Copy out every record below with complete accuracy.

══════

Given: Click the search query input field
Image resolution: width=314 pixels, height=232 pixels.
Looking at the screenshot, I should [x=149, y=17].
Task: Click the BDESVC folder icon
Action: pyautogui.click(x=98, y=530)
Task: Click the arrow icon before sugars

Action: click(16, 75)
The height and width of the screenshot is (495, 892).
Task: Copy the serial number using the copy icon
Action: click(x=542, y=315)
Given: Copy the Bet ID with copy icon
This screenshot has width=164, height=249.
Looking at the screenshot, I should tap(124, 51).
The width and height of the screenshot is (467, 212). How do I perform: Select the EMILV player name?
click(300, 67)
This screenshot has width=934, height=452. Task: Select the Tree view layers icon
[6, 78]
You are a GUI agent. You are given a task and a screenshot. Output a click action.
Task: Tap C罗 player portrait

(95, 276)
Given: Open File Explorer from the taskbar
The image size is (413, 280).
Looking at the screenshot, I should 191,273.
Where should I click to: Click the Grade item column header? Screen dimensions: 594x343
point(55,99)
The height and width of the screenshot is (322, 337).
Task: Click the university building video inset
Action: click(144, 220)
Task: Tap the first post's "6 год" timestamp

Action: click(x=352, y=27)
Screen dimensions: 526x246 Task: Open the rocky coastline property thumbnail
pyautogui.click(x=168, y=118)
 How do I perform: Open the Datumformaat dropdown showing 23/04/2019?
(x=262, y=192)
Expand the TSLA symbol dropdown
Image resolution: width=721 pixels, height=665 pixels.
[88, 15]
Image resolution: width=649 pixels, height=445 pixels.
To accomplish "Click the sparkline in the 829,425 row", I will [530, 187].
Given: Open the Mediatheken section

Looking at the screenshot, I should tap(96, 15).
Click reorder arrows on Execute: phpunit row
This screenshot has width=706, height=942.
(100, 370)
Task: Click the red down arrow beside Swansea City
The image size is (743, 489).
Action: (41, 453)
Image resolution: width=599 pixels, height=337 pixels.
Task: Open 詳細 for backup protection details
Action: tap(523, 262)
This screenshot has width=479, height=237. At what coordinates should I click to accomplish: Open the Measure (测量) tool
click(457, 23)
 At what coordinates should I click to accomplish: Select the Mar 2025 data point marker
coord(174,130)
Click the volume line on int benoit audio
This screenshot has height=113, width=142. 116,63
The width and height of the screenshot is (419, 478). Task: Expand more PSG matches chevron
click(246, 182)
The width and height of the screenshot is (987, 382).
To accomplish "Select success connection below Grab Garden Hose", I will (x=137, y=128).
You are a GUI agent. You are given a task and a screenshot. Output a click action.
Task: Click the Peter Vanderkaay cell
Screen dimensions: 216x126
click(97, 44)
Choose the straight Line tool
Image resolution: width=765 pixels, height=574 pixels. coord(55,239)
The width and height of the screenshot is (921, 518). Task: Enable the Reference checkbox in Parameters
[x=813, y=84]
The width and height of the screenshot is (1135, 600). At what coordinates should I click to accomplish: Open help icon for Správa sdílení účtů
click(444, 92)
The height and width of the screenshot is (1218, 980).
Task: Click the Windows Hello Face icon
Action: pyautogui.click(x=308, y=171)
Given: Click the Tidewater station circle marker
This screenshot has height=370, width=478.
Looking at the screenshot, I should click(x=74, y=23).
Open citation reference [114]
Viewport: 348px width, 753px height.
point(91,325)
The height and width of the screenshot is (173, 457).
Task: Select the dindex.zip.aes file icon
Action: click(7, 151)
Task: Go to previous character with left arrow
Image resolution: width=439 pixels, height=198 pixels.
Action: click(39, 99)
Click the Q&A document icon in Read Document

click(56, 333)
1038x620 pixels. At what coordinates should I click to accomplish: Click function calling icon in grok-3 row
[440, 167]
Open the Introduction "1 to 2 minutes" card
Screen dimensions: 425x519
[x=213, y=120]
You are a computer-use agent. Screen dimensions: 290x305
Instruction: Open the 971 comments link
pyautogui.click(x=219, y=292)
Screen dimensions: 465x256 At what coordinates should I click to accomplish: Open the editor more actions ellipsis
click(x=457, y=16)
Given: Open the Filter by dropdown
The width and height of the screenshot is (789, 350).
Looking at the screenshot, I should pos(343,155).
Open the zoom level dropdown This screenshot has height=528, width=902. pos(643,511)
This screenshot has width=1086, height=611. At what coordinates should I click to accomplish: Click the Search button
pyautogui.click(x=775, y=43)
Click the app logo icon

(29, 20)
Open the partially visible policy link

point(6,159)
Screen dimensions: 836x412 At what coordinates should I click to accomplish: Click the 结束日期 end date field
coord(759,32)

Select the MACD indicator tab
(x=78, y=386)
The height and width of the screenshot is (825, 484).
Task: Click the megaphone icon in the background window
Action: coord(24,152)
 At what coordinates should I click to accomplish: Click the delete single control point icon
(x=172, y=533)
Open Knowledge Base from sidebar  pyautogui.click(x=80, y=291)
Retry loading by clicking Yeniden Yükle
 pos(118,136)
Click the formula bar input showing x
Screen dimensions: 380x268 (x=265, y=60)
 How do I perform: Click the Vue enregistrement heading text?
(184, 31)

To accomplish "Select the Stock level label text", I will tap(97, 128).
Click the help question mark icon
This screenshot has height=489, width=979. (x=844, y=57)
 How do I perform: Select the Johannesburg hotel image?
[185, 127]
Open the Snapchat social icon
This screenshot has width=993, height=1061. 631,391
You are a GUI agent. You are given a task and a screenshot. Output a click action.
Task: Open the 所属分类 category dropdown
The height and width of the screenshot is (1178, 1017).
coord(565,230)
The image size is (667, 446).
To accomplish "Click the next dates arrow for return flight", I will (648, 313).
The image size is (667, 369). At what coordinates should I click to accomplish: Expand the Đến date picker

══════

#### YOUR SOLUTION:
Given: Click the search query input field
Image resolution: width=314 pixels, height=232 pixels.
Looking at the screenshot, I should [x=149, y=17].
Task: Click the BDESVC folder icon
Action: pyautogui.click(x=98, y=530)
Task: Click the arrow icon before sugars

Action: click(16, 75)
The height and width of the screenshot is (495, 892).
Task: Copy the serial number using the copy icon
Action: click(x=542, y=315)
Given: Copy the Bet ID with copy icon
This screenshot has width=164, height=249.
Looking at the screenshot, I should tap(124, 51).
The width and height of the screenshot is (467, 212). How do I perform: Select the EMILV player name?
click(300, 67)
This screenshot has width=934, height=452. Task: Select the Tree view layers icon
[6, 78]
You are a GUI agent. You are given a task and a screenshot. Output a click action.
Task: Tap C罗 player portrait

(95, 276)
Given: Open File Explorer from the taskbar
The image size is (413, 280).
Looking at the screenshot, I should 191,273.
Where should I click to: Click the Grade item column header? Screen dimensions: 594x343
point(55,99)
The height and width of the screenshot is (322, 337).
Task: Click the university building video inset
Action: click(144, 220)
Task: Tap the first post's "6 год" timestamp

Action: click(x=352, y=27)
Screen dimensions: 526x246 Task: Open the rocky coastline property thumbnail
pyautogui.click(x=168, y=118)
 How do I perform: Open the Datumformaat dropdown showing 23/04/2019?
(x=262, y=192)
Expand the TSLA symbol dropdown
Image resolution: width=721 pixels, height=665 pixels.
[88, 15]
Image resolution: width=649 pixels, height=445 pixels.
To accomplish "Click the sparkline in the 829,425 row", I will [530, 187].
Given: Open the Mediatheken section

Looking at the screenshot, I should tap(96, 15).
Click reorder arrows on Execute: phpunit row
This screenshot has width=706, height=942.
(100, 370)
Task: Click the red down arrow beside Swansea City
The image size is (743, 489).
Action: (41, 453)
Image resolution: width=599 pixels, height=337 pixels.
Task: Open 詳細 for backup protection details
Action: tap(523, 262)
This screenshot has width=479, height=237. At what coordinates should I click to accomplish: Open the Measure (测量) tool
click(457, 23)
 At what coordinates should I click to accomplish: Select the Mar 2025 data point marker
coord(174,130)
Click the volume line on int benoit audio
This screenshot has height=113, width=142. 116,63
The width and height of the screenshot is (419, 478). Task: Expand more PSG matches chevron
click(246, 182)
The width and height of the screenshot is (987, 382).
To accomplish "Select success connection below Grab Garden Hose", I will (x=137, y=128).
You are a GUI agent. You are given a task and a screenshot. Output a click action.
Task: Click the Peter Vanderkaay cell
Screen dimensions: 216x126
click(97, 44)
Choose the straight Line tool
Image resolution: width=765 pixels, height=574 pixels. coord(55,239)
The width and height of the screenshot is (921, 518). Task: Enable the Reference checkbox in Parameters
[x=813, y=84]
The width and height of the screenshot is (1135, 600). At what coordinates should I click to accomplish: Open help icon for Správa sdílení účtů
click(444, 92)
The height and width of the screenshot is (1218, 980).
Task: Click the Windows Hello Face icon
Action: pyautogui.click(x=308, y=171)
Given: Click the Tidewater station circle marker
This screenshot has height=370, width=478.
Looking at the screenshot, I should click(x=74, y=23).
Open citation reference [114]
Viewport: 348px width, 753px height.
point(91,325)
The height and width of the screenshot is (173, 457).
Task: Select the dindex.zip.aes file icon
Action: click(7, 151)
Task: Go to previous character with left arrow
Image resolution: width=439 pixels, height=198 pixels.
Action: click(39, 99)
Click the Q&A document icon in Read Document

click(56, 333)
1038x620 pixels. At what coordinates should I click to accomplish: Click function calling icon in grok-3 row
[440, 167]
Open the Introduction "1 to 2 minutes" card
Screen dimensions: 425x519
[x=213, y=120]
You are a computer-use agent. Screen dimensions: 290x305
Instruction: Open the 971 comments link
pyautogui.click(x=219, y=292)
Screen dimensions: 465x256 At what coordinates should I click to accomplish: Open the editor more actions ellipsis
click(x=457, y=16)
Given: Open the Filter by dropdown
The width and height of the screenshot is (789, 350).
Looking at the screenshot, I should pos(343,155).
Open the zoom level dropdown This screenshot has height=528, width=902. pos(643,511)
This screenshot has width=1086, height=611. At what coordinates should I click to accomplish: Click the Search button
pyautogui.click(x=775, y=43)
Click the app logo icon

(29, 20)
Open the partially visible policy link

point(6,159)
Screen dimensions: 836x412 At what coordinates should I click to accomplish: Click the 结束日期 end date field
coord(759,32)

Select the MACD indicator tab
(x=78, y=386)
The height and width of the screenshot is (825, 484).
Task: Click the megaphone icon in the background window
Action: coord(24,152)
 At what coordinates should I click to accomplish: Click the delete single control point icon
(x=172, y=533)
Open Knowledge Base from sidebar  pyautogui.click(x=80, y=291)
Retry loading by clicking Yeniden Yükle
 pos(118,136)
Click the formula bar input showing x
Screen dimensions: 380x268 (x=265, y=60)
 How do I perform: Click the Vue enregistrement heading text?
(184, 31)

To accomplish "Select the Stock level label text", I will tap(97, 128).
Click the help question mark icon
This screenshot has height=489, width=979. (x=844, y=57)
 How do I perform: Select the Johannesburg hotel image?
[185, 127]
Open the Snapchat social icon
This screenshot has width=993, height=1061. 631,391
You are a GUI agent. You are given a task and a screenshot. Output a click action.
Task: Open the 所属分类 category dropdown
The height and width of the screenshot is (1178, 1017).
coord(565,230)
The image size is (667, 446).
To accomplish "Click the next dates arrow for return flight", I will (648, 313).
The image size is (667, 369). At what coordinates should I click to accomplish: Expand the Đến date picker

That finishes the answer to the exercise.